=== ACTION ITEM ===
For the data below, count the lines that have the string "agent" and state that number by itself.

=== RECORDS FOR THE EXERCISE ===
────────────────────

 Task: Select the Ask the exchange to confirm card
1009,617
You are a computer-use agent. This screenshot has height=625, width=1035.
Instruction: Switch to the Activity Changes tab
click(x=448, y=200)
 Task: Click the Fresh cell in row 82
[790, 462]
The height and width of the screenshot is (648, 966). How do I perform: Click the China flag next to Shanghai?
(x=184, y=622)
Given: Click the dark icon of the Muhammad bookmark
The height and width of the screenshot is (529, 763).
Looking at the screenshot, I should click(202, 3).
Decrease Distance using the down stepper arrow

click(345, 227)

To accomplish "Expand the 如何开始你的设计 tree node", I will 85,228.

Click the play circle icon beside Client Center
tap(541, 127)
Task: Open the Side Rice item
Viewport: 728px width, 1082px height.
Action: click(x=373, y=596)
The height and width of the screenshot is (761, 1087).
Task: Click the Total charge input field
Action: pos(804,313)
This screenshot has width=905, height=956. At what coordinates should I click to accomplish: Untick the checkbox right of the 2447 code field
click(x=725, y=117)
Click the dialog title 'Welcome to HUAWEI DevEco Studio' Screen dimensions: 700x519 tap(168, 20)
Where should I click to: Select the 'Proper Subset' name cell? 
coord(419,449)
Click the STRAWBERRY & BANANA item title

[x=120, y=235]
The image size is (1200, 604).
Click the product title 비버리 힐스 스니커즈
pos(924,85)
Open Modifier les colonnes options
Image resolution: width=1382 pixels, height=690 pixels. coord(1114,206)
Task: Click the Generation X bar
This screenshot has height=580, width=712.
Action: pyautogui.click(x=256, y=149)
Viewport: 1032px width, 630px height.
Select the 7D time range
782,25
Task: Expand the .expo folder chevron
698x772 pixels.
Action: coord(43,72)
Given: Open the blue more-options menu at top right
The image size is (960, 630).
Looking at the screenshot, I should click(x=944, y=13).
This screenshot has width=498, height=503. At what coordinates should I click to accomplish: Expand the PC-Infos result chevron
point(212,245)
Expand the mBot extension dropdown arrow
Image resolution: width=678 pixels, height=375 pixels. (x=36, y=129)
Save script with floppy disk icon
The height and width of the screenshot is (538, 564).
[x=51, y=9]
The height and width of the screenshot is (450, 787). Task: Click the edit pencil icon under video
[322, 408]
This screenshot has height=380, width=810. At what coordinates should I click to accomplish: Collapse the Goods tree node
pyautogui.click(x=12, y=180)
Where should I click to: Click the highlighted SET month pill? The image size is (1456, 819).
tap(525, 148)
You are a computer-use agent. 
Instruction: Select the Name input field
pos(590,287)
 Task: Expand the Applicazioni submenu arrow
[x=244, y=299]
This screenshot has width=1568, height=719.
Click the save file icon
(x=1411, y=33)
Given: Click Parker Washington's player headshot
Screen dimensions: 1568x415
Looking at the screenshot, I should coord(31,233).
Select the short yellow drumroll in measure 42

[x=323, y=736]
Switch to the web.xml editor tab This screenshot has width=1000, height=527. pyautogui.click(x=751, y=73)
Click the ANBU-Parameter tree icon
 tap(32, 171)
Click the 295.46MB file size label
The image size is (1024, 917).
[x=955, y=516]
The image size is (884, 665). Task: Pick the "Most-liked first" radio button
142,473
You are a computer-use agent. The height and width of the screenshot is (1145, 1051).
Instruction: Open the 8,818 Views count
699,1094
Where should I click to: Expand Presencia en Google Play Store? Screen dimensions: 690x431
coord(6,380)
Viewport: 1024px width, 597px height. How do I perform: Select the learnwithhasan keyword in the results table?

────────────────────

=== OUTPUT FOR THIS TASK ===
3